## [SOURCE RECORDS]
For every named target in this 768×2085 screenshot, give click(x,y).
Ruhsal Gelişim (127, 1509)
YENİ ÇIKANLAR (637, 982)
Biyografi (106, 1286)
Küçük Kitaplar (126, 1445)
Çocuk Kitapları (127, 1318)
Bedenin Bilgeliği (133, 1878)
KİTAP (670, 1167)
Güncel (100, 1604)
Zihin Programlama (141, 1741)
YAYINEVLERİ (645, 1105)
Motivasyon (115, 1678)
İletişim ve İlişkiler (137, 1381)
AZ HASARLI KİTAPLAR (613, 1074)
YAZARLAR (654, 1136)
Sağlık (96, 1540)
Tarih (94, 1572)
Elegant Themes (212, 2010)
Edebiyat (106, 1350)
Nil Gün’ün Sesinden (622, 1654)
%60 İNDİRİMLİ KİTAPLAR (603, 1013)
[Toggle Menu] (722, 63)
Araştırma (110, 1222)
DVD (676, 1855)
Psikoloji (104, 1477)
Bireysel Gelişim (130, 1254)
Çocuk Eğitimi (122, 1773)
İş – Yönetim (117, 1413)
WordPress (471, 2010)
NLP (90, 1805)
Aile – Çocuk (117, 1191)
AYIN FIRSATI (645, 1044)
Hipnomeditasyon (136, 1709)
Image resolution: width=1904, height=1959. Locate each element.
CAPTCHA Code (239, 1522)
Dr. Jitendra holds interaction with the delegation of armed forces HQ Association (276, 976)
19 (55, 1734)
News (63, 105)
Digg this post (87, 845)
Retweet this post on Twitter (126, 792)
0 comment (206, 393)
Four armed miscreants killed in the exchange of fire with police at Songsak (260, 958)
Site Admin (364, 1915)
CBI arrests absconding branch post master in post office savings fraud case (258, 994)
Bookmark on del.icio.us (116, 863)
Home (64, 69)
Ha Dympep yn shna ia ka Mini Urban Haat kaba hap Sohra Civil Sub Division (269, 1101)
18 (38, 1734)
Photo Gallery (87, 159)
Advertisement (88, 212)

## [EXERCISE]
There is a run of lines above from the one with "Zihin Programlama (141, 1741)" to the one with "Hipnomeditasyon (136, 1709)"; print exactly that run, both ends included, and nothing else.

## [YOUR RESPONSE]
Zihin Programlama (141, 1741)
YAYINEVLERİ (645, 1105)
Motivasyon (115, 1678)
İletişim ve İlişkiler (137, 1381)
AZ HASARLI KİTAPLAR (613, 1074)
YAZARLAR (654, 1136)
Sağlık (96, 1540)
Tarih (94, 1572)
Elegant Themes (212, 2010)
Edebiyat (106, 1350)
Nil Gün’ün Sesinden (622, 1654)
%60 İNDİRİMLİ KİTAPLAR (603, 1013)
[Toggle Menu] (722, 63)
Araştırma (110, 1222)
DVD (676, 1855)
Psikoloji (104, 1477)
Bireysel Gelişim (130, 1254)
Çocuk Eğitimi (122, 1773)
İş – Yönetim (117, 1413)
WordPress (471, 2010)
NLP (90, 1805)
Aile – Çocuk (117, 1191)
AYIN FIRSATI (645, 1044)
Hipnomeditasyon (136, 1709)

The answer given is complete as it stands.